» **To do**
Copy out every line from the one containing "You are a GUI" down to the one containing "point(454,229)", both included, and leave the pictures out.

» **Data for the task**
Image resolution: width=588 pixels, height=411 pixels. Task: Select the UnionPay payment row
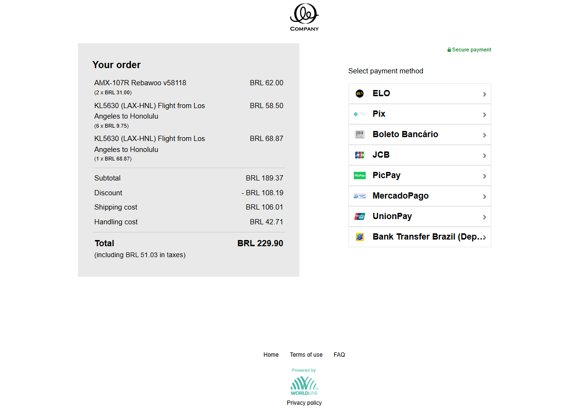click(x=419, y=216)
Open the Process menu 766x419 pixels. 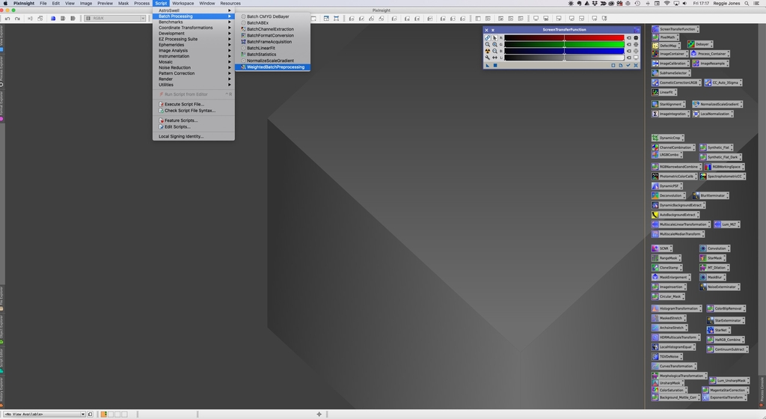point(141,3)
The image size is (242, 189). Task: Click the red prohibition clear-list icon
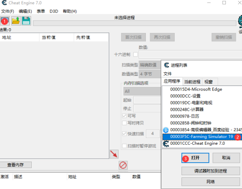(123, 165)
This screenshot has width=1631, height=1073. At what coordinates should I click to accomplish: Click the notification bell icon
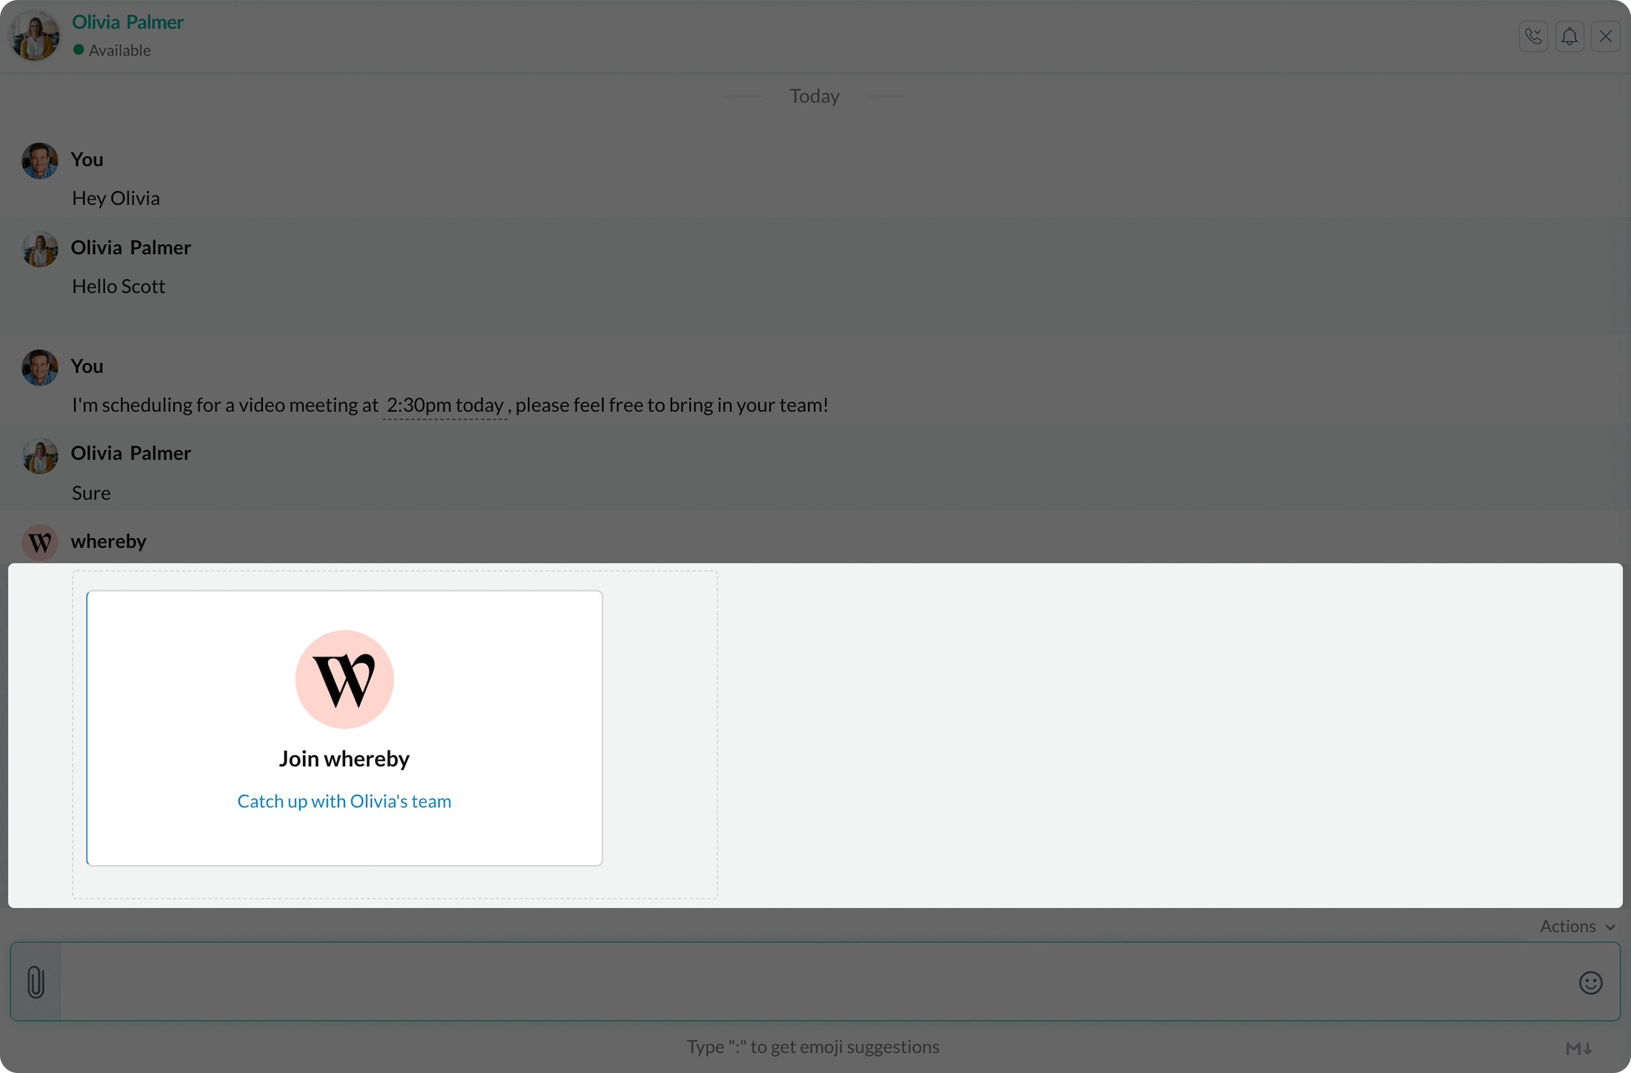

* * *

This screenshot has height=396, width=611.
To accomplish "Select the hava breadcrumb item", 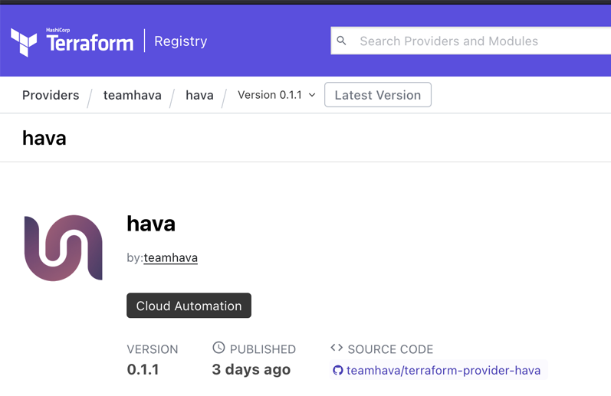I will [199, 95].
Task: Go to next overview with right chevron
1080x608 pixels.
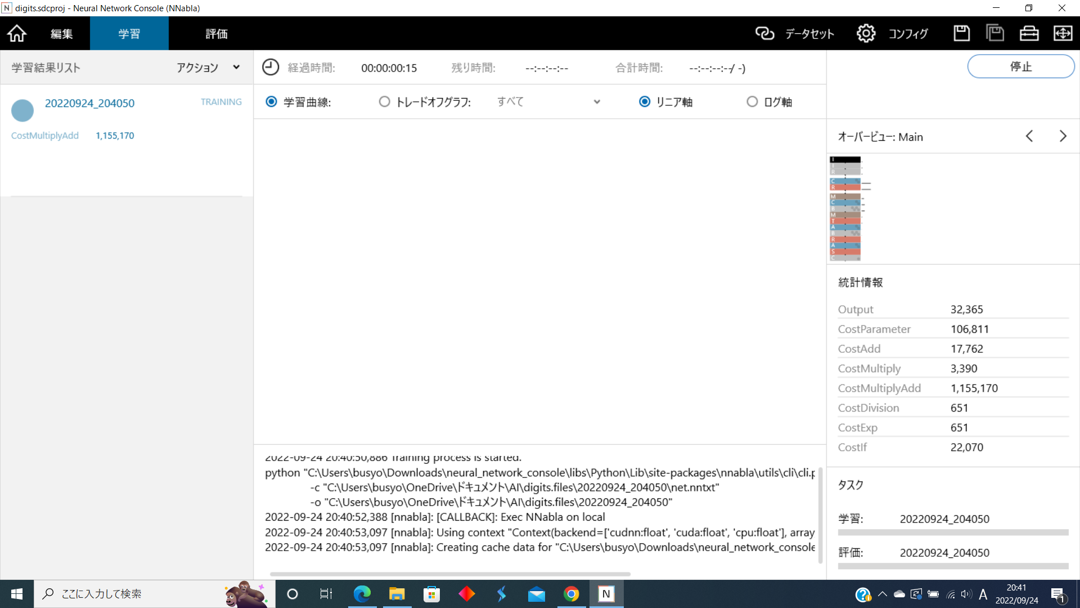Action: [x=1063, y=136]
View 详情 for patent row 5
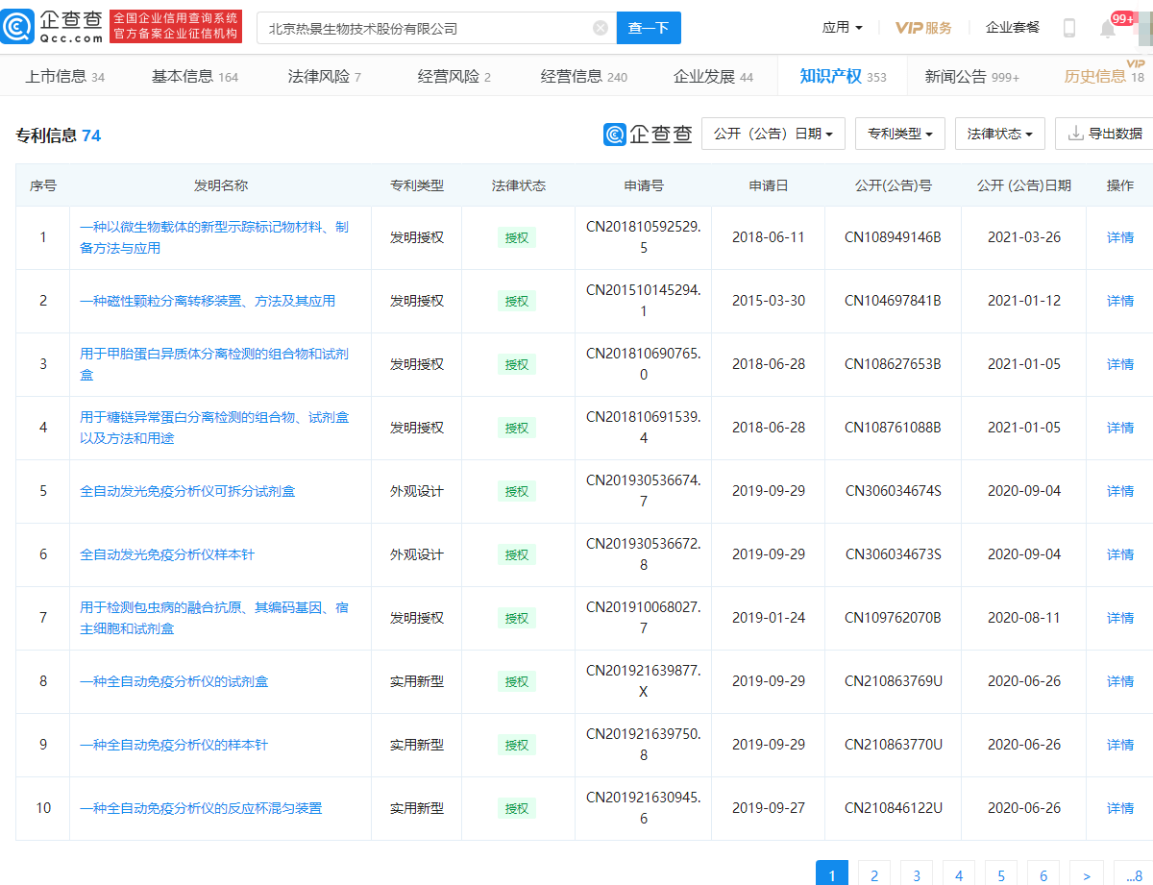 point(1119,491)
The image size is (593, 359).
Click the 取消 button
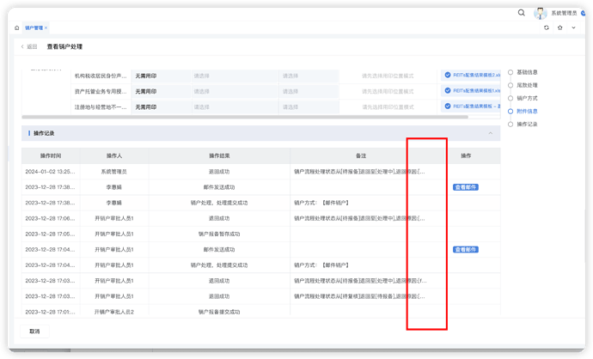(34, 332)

...

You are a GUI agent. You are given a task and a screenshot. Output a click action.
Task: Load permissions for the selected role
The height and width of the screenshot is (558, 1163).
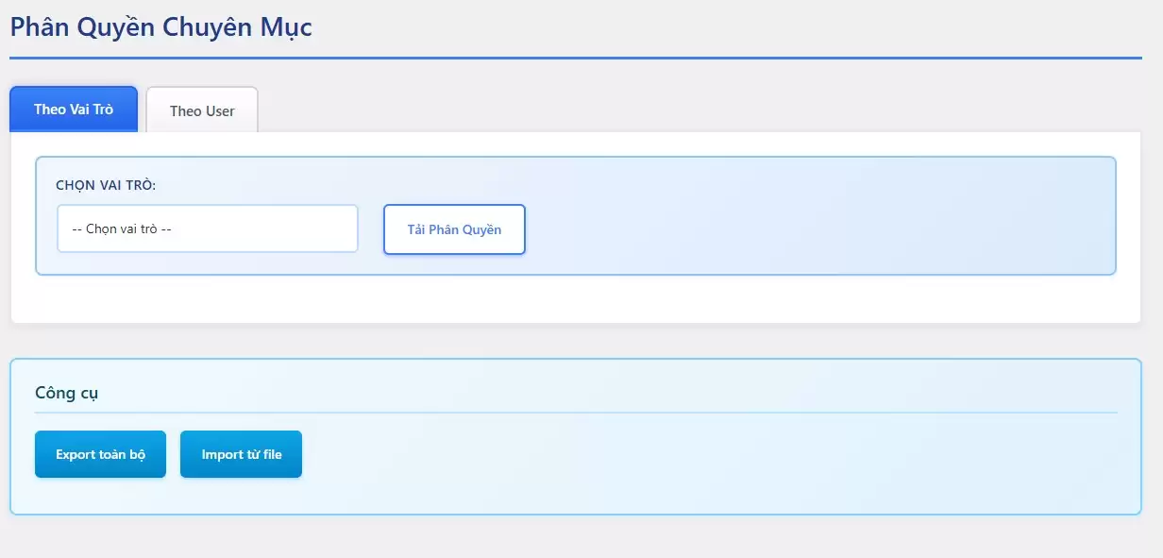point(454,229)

» **Written solution**
You are a GUI agent. You are given a task and a screenshot. Output a click action.
Task: Load permissions for the selected role
The height and width of the screenshot is (558, 1163).
point(454,229)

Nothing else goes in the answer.